Em janeiro deste ano, ao iniciar uma nova medicação que enfim trouxe estabilidade ao TDAH, outros sintomas ficaram mais evidentes. Foi o início de uma investigação de nove meses, que envolveu testes, revisitar traumas, episódios de bullying e comportamentos que sempre estiveram presentes. O resultado foi o diagnóstico de TEA nível 1, associado a Altas Habilidades — combinação que finalmente organizou sua história. “O diagnóstico trouxe alívio, porque finalmente entendi quem eu sou. Mas também trouxe um luto profundo. O que mais me atravessa é o ‘e se…’. E se tivessem percebido antes? E se eu tivesse tido acolhimento? Enquanto os outros avançavam, eu gastava toda a minha energia apenas para sobreviver e parecer normal”, desabafa a jornalista.
Para Sampaio, os ganhos de um diagnóstico, ainda que tardio, são significativos. O especialista elenca algumas vantagens:
- Autoconhecimento e validação: entender que suas particularidades têm explicação neurológica ajuda a pessoa a se aceitar e a recontextualizar muitos episódios da vida;
- Acesso a intervenções e estratégias: com o diagnóstico, é possível buscar terapias focadas (ocupacional, psicológica, coaching neurodivergente), além de adaptações práticas no dia a dia;
- Rede de apoio: lançar mão de grupos, comunidades e redes de suporte específicas para autistas adultos ou idosos;
- Inclusão social e profissional: demandar e negociar adaptações no trabalho, na rotina e nos relacionamentos com base em necessidades reais, e não mais em “jeitos de ser difíceis”.
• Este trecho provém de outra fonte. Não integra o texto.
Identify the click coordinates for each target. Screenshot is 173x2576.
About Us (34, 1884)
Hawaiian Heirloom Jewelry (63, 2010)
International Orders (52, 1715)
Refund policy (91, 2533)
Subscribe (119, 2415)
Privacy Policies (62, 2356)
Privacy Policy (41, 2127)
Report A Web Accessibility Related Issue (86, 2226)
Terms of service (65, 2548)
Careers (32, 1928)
A nova lei e a urgência da ação
A legislação sancionada abre caminho para políticas públicas mais efetivas: capacitação de profissionais de saúde para diagnosticar TEA em qualquer fase da vida, campanhas de conscientização sobre autismo adulto/idoso, e estruturação de redes de atendimento multidisciplinar para apoiar neurodivergentes. “A lei é um passo fundamental, mas precisamos agora garantir acessibilidade real, ou seja, que adultos autistas tenham profissionais qualificados disponíveis, laudos acessíveis e políticas que apoiem sua singularidade. Diagnosticar é apenas o começo; o verdadeiro avanço será quando tivermos inclusão genuína”, destaca Sampaio.
Apesar do aumento dos diagnósticos e do acesso a conteúdos sobre neurodiversidade, o preconceito contra autistas de nível 1 de suporte ainda é frequente. Muitas vezes chamados de “autistas funcionais”, eles enfrentam uma carga silenciosa: conseguem viver em sociedade, mas às custas de intenso esforço para mascarar características naturais e se encaixar em padrões sociais. “Esse processo resulta em desgaste físico e mental, dores, inflamações e condições como ansiedade e depressão. Outro desafio é a percepção distorcida da população, que frequentemente desmerece ou desacredita do diagnóstico do autista de nível 1, alimentando piadas, desrespeito e ridicularização”, completa o especialista.